Token Management
Last updated: Jan 2026
Overview
Tokens are the building blocks of AI model interactions. Understanding how tokens work helps you optimize performance, stay within limits, and control costs.
Key concepts to understand: Input Tokens (what you send to the model), Output Tokens (what the model generates), Context Limit (maximum total tokens), and Cost (credits charged per token).
Understanding Tokens
Tokens are pieces of text that models process. They're not exactly words - a token might be a word, part of a word, or punctuation.
Token Examples
"hello"= 1 token"authentication"= 2-3 tokens"Hello, world!"= 4 tokensfunction() {}= 5+ tokensRule of Thumb
For English text: ~4 characters = 1 token, or ~0.75 words = 1 token. Code and non-English text often use more tokens per word.
Context Limits
Each model has a maximum context window - the total tokens for input plus output combined.

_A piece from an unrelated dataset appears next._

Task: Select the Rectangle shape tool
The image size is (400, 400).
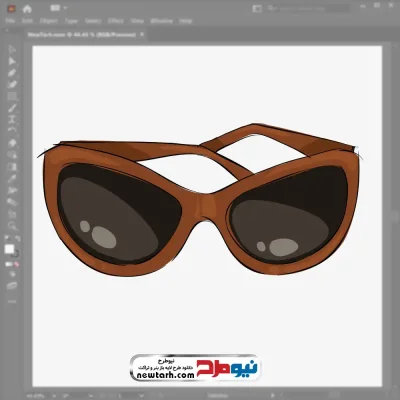Action: 12,97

| Model | Context Window | Max Output |
|---|---|---|
| Claude Opus 4.5 | 200K tokens | 4K tokens |
| Claude Sonnet 4.5 / 4 | 200K tokens | 4K tokens |
| Claude Haiku 4.5 | 200K tokens | 4K tokens |
| GPT-5.2 / GPT-5 Mini | 128K tokens | 16K tokens |
| GPT-4o / GPT-4o Mini | 128K tokens | 4K tokens |
| o3 / o4-mini (reasoning) | 128K tokens | 16K tokens |
| Gemini 2.5 Pro | 1M tokens | 8K tokens |
| Gemini 2.5 / 2.0 Flash | 1M tokens | 8K tokens |
Context Overflow
If input + output exceeds the context window, the request will fail. Monitor your token usage and truncate long inputs if needed.
Optimization Strategies
Reduce token usage without sacrificing quality with these strategies.
- Concise prompts: Remove redundant words. "Summarize this" not "I would like you to please summarize".
- Truncate long inputs: For long documents, extract relevant sections before sending.
- Use smaller models: Simple tasks don't need large models. Haiku 4.5 or GPT-4o Mini are efficient choices.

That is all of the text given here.